Мак-Гиллский университет, или просто Мак-Гилл, как называли его ученые, был одним из самых старых и лучших университетов Канады, что, впрочем, не мешало ему быть — по европейским меркам — довольно молодым и довольно средним университетом. Свое название он получил, как и Кавендишская лаборатория, по имени человека, основавшего его. Звали этого филантропа Мак-Гилл, он был, как и предки Резерфорда, шотландец, и, как и они, бедный шотландец, и, как и они, покинул родину, чтобы попытать счастья за океаном. Только отправился он не в Новую Зеландию, а в Канаду, тоже достаточно малонаселенную страну, но с более суровым климатом. Двадцать лет пытался Мак-Гилл осуществить мечту, ради которой бросил родные края, — разбогатеть. Чего он только ни делал для этого: охотился на диких зверей, скупал у эскимосов и индейцев пушнину, забирался в места, где до него никто не ходил, — и все-таки своего добился, разбогател. Но, к сожалению, он так много времени и сил потратил на достижение своей цели, что воспользоваться плодами достигнутого просто не успел — умер. Но поскольку умер он все же богатым человеком, то перед смертью сделал то, что, как он слышал, делают все богатые люди: написал завещание. Точнее, он продиктовал его, поскольку сам не мог этого сделать: не по слабости — по неграмотности. И каково же было удивление его родных, когда они узнали, что их Мак-Гилл, за всю свою долгую жизнь так и не научившийся писать, сорок тысяч английских фунтов пожертвовал на строительство колледжа в Монреале. Первого колледжа, других там не было.

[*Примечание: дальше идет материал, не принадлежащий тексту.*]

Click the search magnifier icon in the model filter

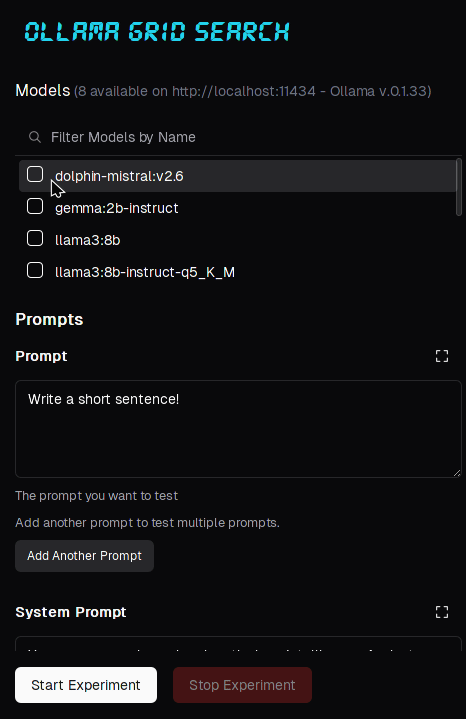(x=35, y=137)
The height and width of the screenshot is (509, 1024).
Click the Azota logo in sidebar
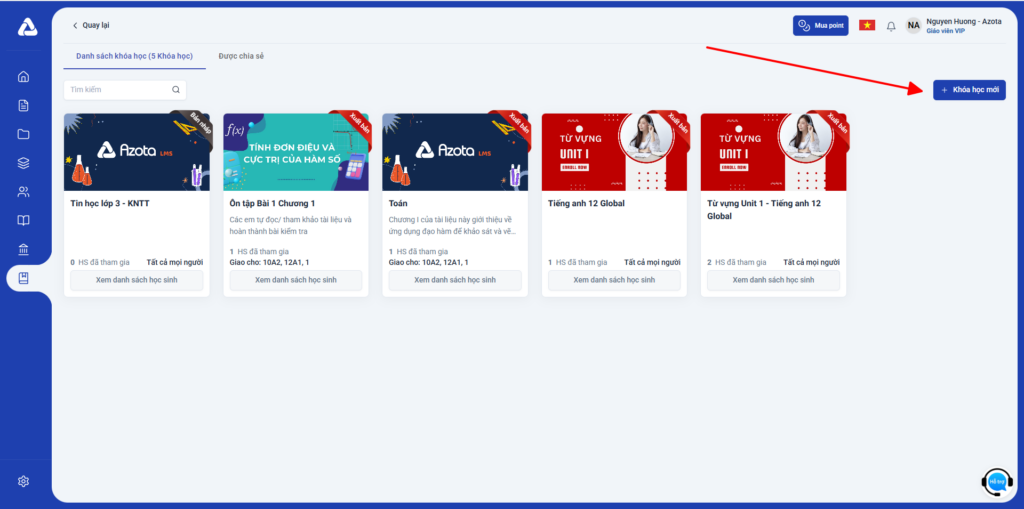coord(27,27)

Сорок тысяч фунтов стерлингов не бог весть какие деньги, если речь идет о строительстве, поэтому колледж, когда его построили в начале XIX века, оказался весьма скромным зданием. Но главное — начать. После этого были собраны дополнительные частные пожертвования, и худо-бедно монреальский университет, объединивший несколько сооруженных на эти деньги колледжей, начал существовать. И получил имя Мак-Гиллского — в честь первого человека, подумавшего о развитии образования и науки в Монреале.
Но недаром говорят, что примеры заразительны. Еще один шотландец канадского происхождения — или канадец шотландского происхождения, как угодно, — Макдональд, которому повезло больше, чем его соотечественнику, и который был поэтому намного богаче его, тоже решил пожертвовать часть своего капитала на просветительские нужды, — правда, еще при своей жизни. У него были другие возможности и, как следствие, другой размах: он отвалил четыре миллиона долларов не вообще университету, а на строительство физического факультета, физической и химической лабораторий. Он лично следил за ходом строительных работ и проследил также, чтобы им, когда они были построены, не забыли присвоить его имя.
Таким образом, шотландцу Резерфорду предлагали работать в университете, носящем имя шотландца Мак-Гилла, на кафедре физики, носящей имя шотландца Макдональда.
Не думаю, чтобы в согласии, которым он ответил на личное предложение ректора, патриотические чувства сыграли главную роль, хотя они и могли иметь место; скорее всего, решающими оказались два фактора: научная самостоятельность — а у Резерфорда уже появились собственные идеи; и материальная независимость — а у него давно была невеста. Вот, собственно, на что рассчитывал новоиспеченный профессор. А на что рассчитывал университет, ясно из письма Эрнеста Мэри Ньютон: от него ожидают, что он «создаст исследовательскую школу, чтобы сбить с янки спесь». Янки, как известно, прозвище американцев; вероятно, канадцам очень хотелось не отстать от своих преуспевающих соседей хотя бы по части науки.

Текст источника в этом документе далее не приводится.